## READING TEXT:
Tweaks for high-bandwidth tinc

Fri Nov 12 19:43:41 CET 2010

[Sorry for the slow response, had a lot of related issues to deal with recently]

On Sat, Oct 23, 2010 at 5:10 PM, Guus Sliepen <guus at tinc-vpn.org> wrote:
> On Sat, Oct 23, 2010 at 11:19:30AM -0500, Brandon Black wrote:
>
>> I've been using tinc to do some high bandwidth VPNs [...]
>
> How high is the bandwidth exactly?

The scenario is pretty extreme, 100-250Mbps bandwidth spread over
~45-60K long-lived TCP sessions.

>> 1) In tinc-up, users will want to adjust the txqueuelen of the tunnel
>> device as appropriate with ifconfig.  The default it 500, which
>> resulted in tons of overruns for me.  After trying 2000 for a while
>> and still seeing overruns, I went with a value of 10000, which seems
>> to be working well.
>
> Is the traffic very bursty? Normally, any TCP traffic inside the tunnel should
> adapt its bandwidth to that available, this means it also should not become
> higher than tinc can handle. So if traffic is very regular, one wouldn't expect
> many packets being queued in the tun device...

With so many parallel TCP connections, it's hard for normal congestion
control to react as quickly as it should, especially when we have
several thousand connections decide to all burst a few packets
simultaneously, but they're otherwise pretty low bandwidth per
connection.  Since there are multiple backend application servers
involved, as I said before I split up my tinc config into separate
point-to-point VPNs between the LB and the backends, so now I'm
dealing with only ~9K or so TCP connections inside any given tunnel.

Going to summarize what I've tried with local patches here:

IFF_ONE_QUEUE:

I'm still up in the air as to the utility of this flag.  I made a
patch to make it an experimental configuration parameter in tinc.conf,
and enabling it actually seemed to make matters worse in our
particular scenario.  Reading source code and comments around the net
(re: other VPN solutions that use TUN), it seems like most people
think it's beneficial though, and possibly even enable it by default.
It's probably best left as a experimental config setting defaulting to
off (current behavior) for now until someone really digs into this
issue deeper though.  I can't claim to really understand what's going
on here.

SO_SNDBUF/SO_RCVBUF for the UDP socket:

I haven't actually bothered patching this in yet (because I have a
sysctl workaround for now, it's less urgent to me), but they're
obviously a good idea and I can add them in any patches I send up.

## THINGS TO DO:
[1] Using the message on tinc tweaks, say whether each statement agrees with it, answering yes or no and quoting the words that decide it. (a) Turning on IFF_ONE_QUEUE made things better in the writer's setup. (b) After the config was split, each tunnel carries about 9K TCP connections. (c) The writer has already patched in SO_SNDBUF/SO_RCVBUF for the UDP socket.
[2] Go on with the message on tinc tweaks from its last sentence.
The items further down play no part in any of this.

## ENTRIES:
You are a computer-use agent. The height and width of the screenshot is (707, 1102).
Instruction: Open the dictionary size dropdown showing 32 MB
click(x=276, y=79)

--

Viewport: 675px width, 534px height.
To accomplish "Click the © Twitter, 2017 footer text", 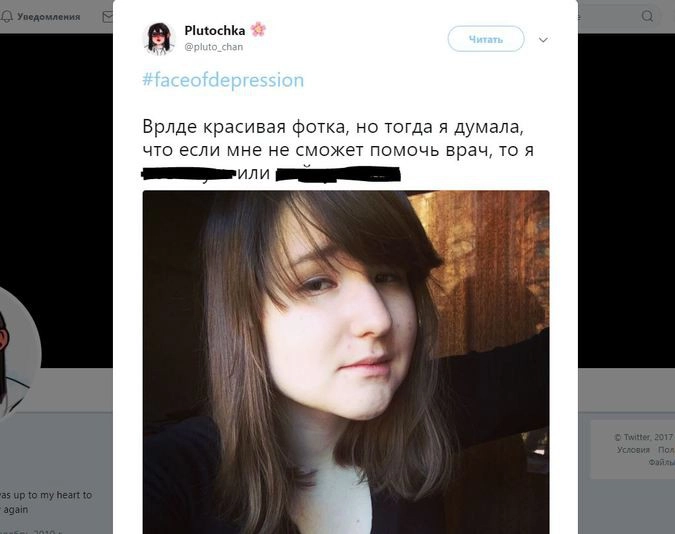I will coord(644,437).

## ANSWERS TO THE TASKS:
[1]
(a) No: "enabling it actually seemed to make matters worse in our particular scenario."
(b) Yes: "now I'm dealing with only ~9K or so TCP connections inside any given tunnel."
(c) No: "I haven't actually bothered patching this in yet"

[2]
Packet sequence (/loss/replay/etc) issues:

I made a patch that made the late-packet bitmap size configurable, and
increasing it (first to 512 packets, then to 2048) did do wonders for
us.  If you've only got a handful of TCP connections flowing through a
tunnel, given that TCP can only handle out-of-order to small degree
(via SACK, etc), packets outside the default 128 range would be
useless anyways.  However, if you've got many thousands, it's easy for
say 1000 packets to go through the tunnel without any two of them
being from a single TCP session, which really changes the game and
makes you want to save late/early packets well outside the default 128
range in case of reordering.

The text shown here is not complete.